Maka terdengar To Kiau-kiau lagi melanjutkan, “Oleh sebab itu, setelah kami pertimbangkan bolak-balik, akhirnya kami serahkan barang kami kepada kedua Auyang bersaudara.”
“Apakah kedua Auyang bersaudara itu masing-masing berjuluk ‘mengadu jiwa juga ingin untung’ dan ‘mati-matian juga tidak mau rugi’?” tanya Siau-hi-ji.
“Betul, justru karena mereka terlalu kikir dan selalu main Swipoa ‘ting-tong’, makanya nama mereka pun disebut Auyang Ting dan Auyang Tong,” tutur To Kiau-kiau pula. “Kalau kami menitipkan barang kepada mereka tentunya tidak perlu khawatir barang itu akan hilang?”
“Tapi menurut pendapatku, kedua Auyang bersaudara itu justru lebih-lebih tidak dapat dipercaya,” ujar Siau-hi-ji. “Kalau mati pun mereka ingin cari untung, maka sama saja kambing disodorkan ke mulut harimau bila mana barang-barang itu kalian titipkan pada mereka.”
“Waktu itu kami pun mempertimbangkan hal itu, namun ada suatu kelemahan mereka, yakni selama hidup mereka paling takut kepada Toh Sat si tangan berdarah yang selamanya suka membunuh orang itu. Sebab itulah kami yakin mereka pasti tidak berani menggelapkan barang titipan itu. Siapa tahu kedua Lo bersaudara segera main Swipoa, mereka yakin bila Toh Sat sudah kabur ke Ok-jin-kok tentu tak berani muncul lagi ke dunia luar, lalu kenapa harus takut lagi padanya. Dengan demikian barang titipan kami benar-benar telah dimakan oleh mereka.”

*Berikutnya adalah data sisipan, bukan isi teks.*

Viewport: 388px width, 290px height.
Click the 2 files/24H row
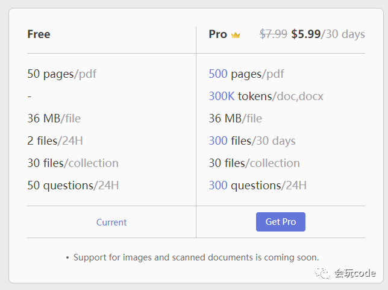pos(55,141)
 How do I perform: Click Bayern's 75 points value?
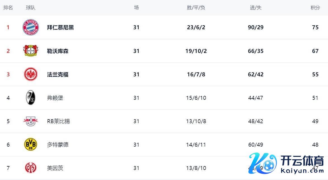[x=315, y=27]
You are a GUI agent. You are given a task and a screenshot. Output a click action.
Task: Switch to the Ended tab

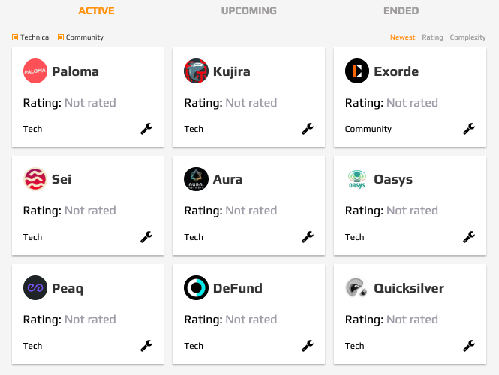pyautogui.click(x=401, y=11)
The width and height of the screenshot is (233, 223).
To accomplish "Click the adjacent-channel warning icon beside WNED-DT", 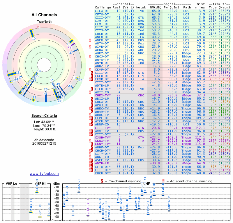I will pyautogui.click(x=90, y=40).
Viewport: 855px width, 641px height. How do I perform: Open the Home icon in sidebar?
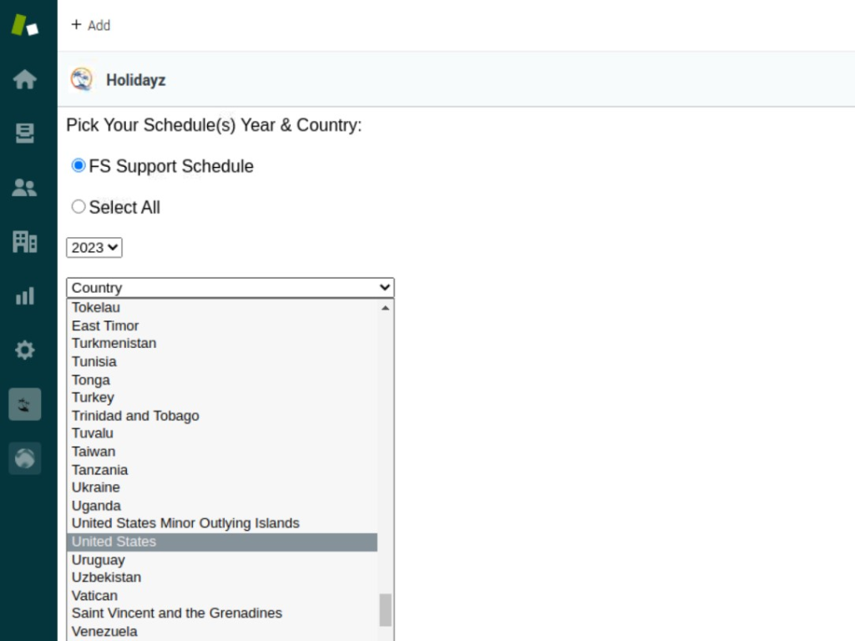(25, 79)
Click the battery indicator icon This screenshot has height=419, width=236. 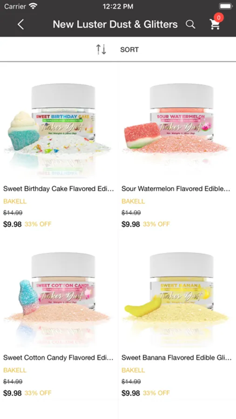click(226, 6)
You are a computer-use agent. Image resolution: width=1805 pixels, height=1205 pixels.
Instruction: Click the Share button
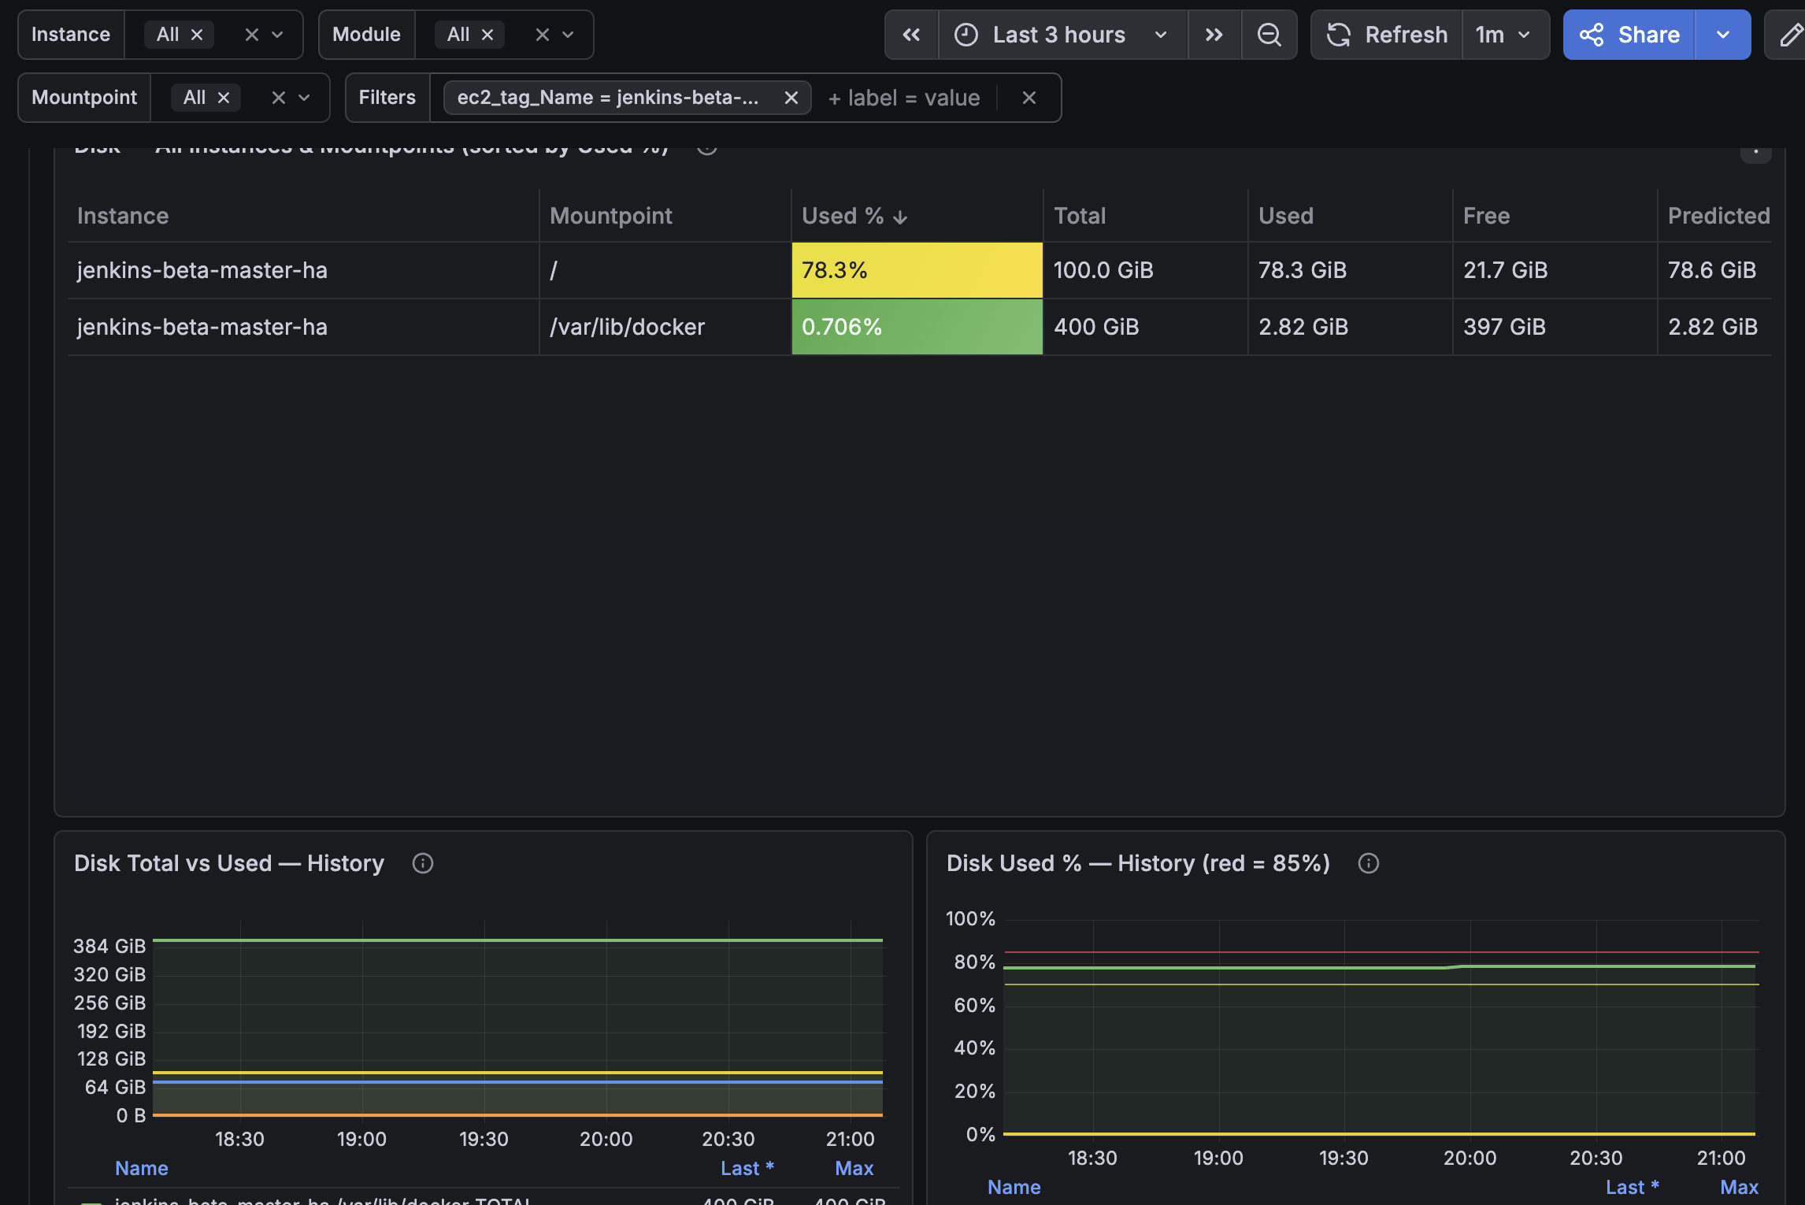click(1629, 35)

“Haha, kedua bersaudara itu sungguh hebat, mereka tidak takut perut akan kembung sehingga barang kalian pun dimakannya,” ucap Siau-hi-ji dengan tertawa.
“Dengan sendirinya kami menunggu di Ok-jin-kok, tunggu punya tunggu, setelah sekian tahun barang titipan itu tetap belum mereka antar ke sana. Maka kami lantas bersumpah pada suatu hari pasti akan mencari mereka untuk membikin perhitungan.”
“Makanya begitu meninggalkan Ok-jin-kok segera engkau mencari mereka.”
“Betul,” kata To Kiau-kiau.
“Jangan-jangan antara kedua Auyang bersaudara itu ada hubungannya dengan kedua Lo bersaudara?” ucap Siau-hi-ji sambil berkedip-kedip.
“Kedua Auyang bersaudara tak-lain tak-bukan adalah kedua Lo bersaudara!” kata To Kiau-kiau sekata demi sekata.
“Pantas cara mereka begitu keji,” seru Siau-hi-ji. “Aku memang sudah mencurigai asal usul mereka pasti tidak biasa. Cuma setahuku, bentuk kedua Lo bersaudara itu sama sekali berbeda dari pada Auyang bersaudara.”